Oireachtas Joint and Select Committees

Thursday, 10 April 2014

Joint Oireachtas Committee on Health and Children

Chronic Pain Management: Discussion

11:30 am

Ms Cathy Sexton:

I wanted to address Deputy Ó Caoláin’s question on midwifery, staff nurses and registered general nurses. There is a difference between acute and chronic pain. I do not wish to get into definitions but acute pain is short lived and chronic pain is greater than three months. That is basically how we diagnose it. A number of conditions cause chronic pain. Surgery is probably the one that comes to mind. If one has surgery, when one signs the consent form one of the things one is signing for is that it might result in long-term pain. Often, in the acute hospital setting when patients come in and have their surgery if pain is not well managed at that stage it can lead to a chronic pain condition in the future for the patient. That means the GP will have to pick up and manage it when the patient is discharged.

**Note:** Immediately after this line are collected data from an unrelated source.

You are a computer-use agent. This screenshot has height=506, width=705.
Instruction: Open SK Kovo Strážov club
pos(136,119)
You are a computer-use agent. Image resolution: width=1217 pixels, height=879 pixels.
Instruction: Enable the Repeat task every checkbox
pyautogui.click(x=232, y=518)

In pregnancy women come in with pain which has to be managed. That can be a huge difficulty for us because of medication management and the use of medications in pregnancy. We have a high percentage rate of caesarean sections in this country, and internationally the way things are going, and a high rate of pain can be associated with the post-caesarean section stage. We also have quite a lot of pelvic conditions associated with women’s pain, including chronic pelvic pain. I will not go into the conditions in detail now but issues arise for women both in the maternity setting and post their treatment in maternity services.

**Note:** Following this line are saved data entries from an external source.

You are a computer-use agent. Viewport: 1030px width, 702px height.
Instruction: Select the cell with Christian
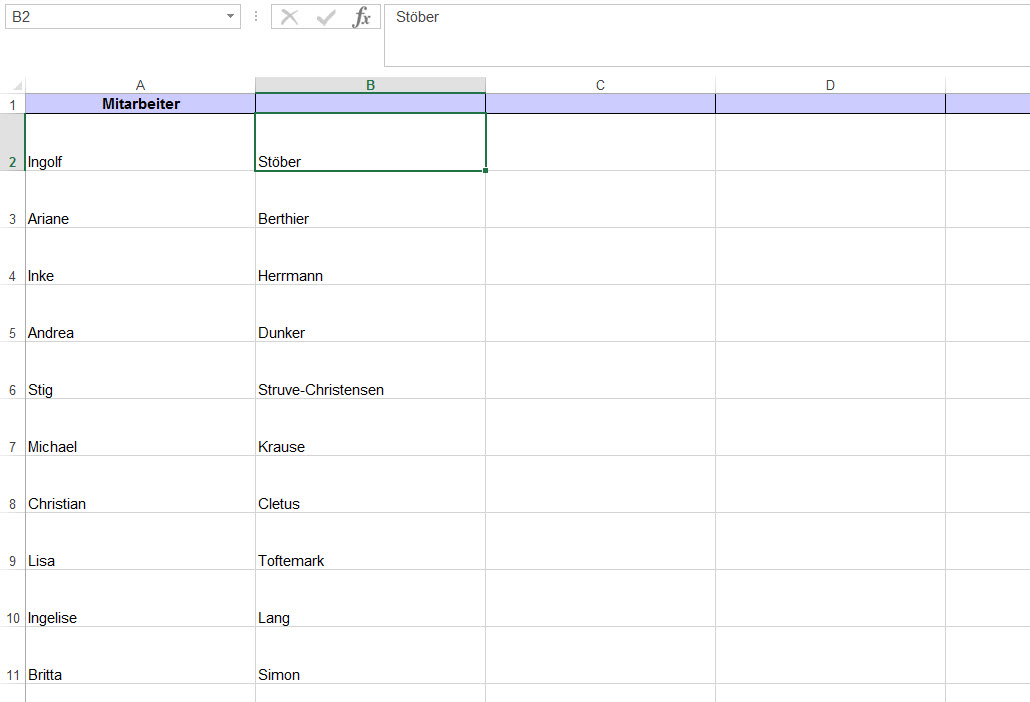140,504
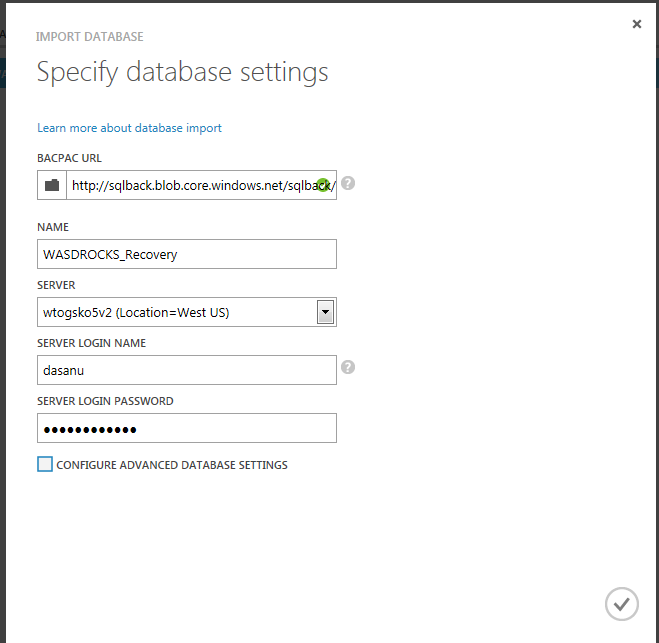The height and width of the screenshot is (643, 659).
Task: Click the Server Login Password field
Action: (x=186, y=428)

From the point of view of nurses managing pain both in a hospital setting and a primary care setting, one of the main reasons patients attend a health care system is because of pain. The assessment and management of pain is a huge part of our role in every single health care setting. When patients present with pain we have to try to manage it. If it is acute pain we generally have a very good team around us that can manage it very well for the patient. We try to find a causative reason for the pain. With chronic pain sometimes we do not have a causative reason for the pain. We talked about fibromyalgia and some of the chronic conditions that cause pain but then there are some pains for which we really do not have a reason, but the patients still have it and they still have pain sensations and must live with it over a long period.

For us it is about managing diseases such as diabetes and arthritis and other conditions associated with chronic pain. The big area is care of the elderly and the amount of pain conditions that are associated with the ageing population. The other cohort of patients is patients post-cancer treatment. Pain is one of the side effects of the treatment. Another area relates to the condition itself causing pain. We also have the whole area of palliative care and end-of-life care. There is a large cohort of pain conditions associated with chronic pain.

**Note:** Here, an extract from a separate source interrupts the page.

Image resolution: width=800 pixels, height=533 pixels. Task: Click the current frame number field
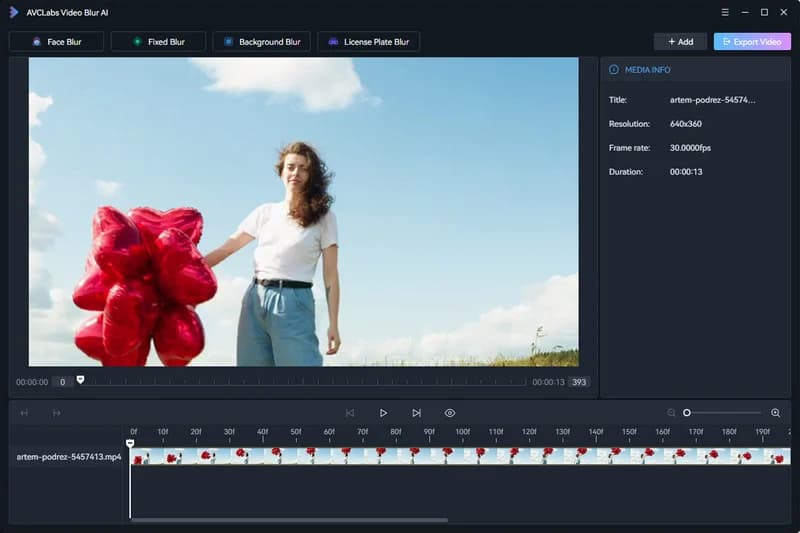coord(61,382)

In response to Deputy Mitchell O’Connor’s question I wish to refer to the hub and spoke model. A number of countries have developed strategies and models of care such as Australia, the United Kingdom and we also have one in Scotland and in Northern Ireland. There are different models being used and there is a lot of research related to what works and what does not work. We have good evidence to say that if one has major pain centres that deal with the interventional therapies that we require and if one needs an interdisciplinary team to manage patients’ pain, that should be done in the hub hospital. If we are talking about stratifying services in Ireland, and we are looking at hospital groupings, the main hospitals should have the multidisciplinary team working there. In primary care we are talking about having a cohort of allied health professionals, nursing and GP services managing with very structured processes. That is why we need the strategy; so that we are all educated and trained in management. That is what they have done in these countries. They have educated GPs, nurses, physiotherapists, occupational therapists and psychologists - the whole team - to be able to manage pain better and to be able to interface with those patients at a much earlier stage.

It does not mean that every patient needs interventional therapy or a multidisciplinary team, but a cohort of patients will always require that. I will let some of the other speakers talk about that, but for me the hub-and-spoke model would give us an idea of what we are looking for in a strategy. I do not think we have a cost analysis done on that, but I will let the other speakers talk about it.

Deputy McLellan asked me about the British model. Many countries have strategies on pain management, including America, Canada and Australia. The United Kingdom, Scotland and Northern Ireland have a strategy also. In that respect, therefore, we have a good deal on which to work. In terms of the cost benefit, what we see is that waiting times for patients to see a specialist have been reduced. If I am correct it is about 28 weeks in the UK, whereas in my area one could be waiting up to three years to see a pain consultant. That is the difference, and that is the point I was trying to make. I thank the committee for allowing me an opportunity to address it.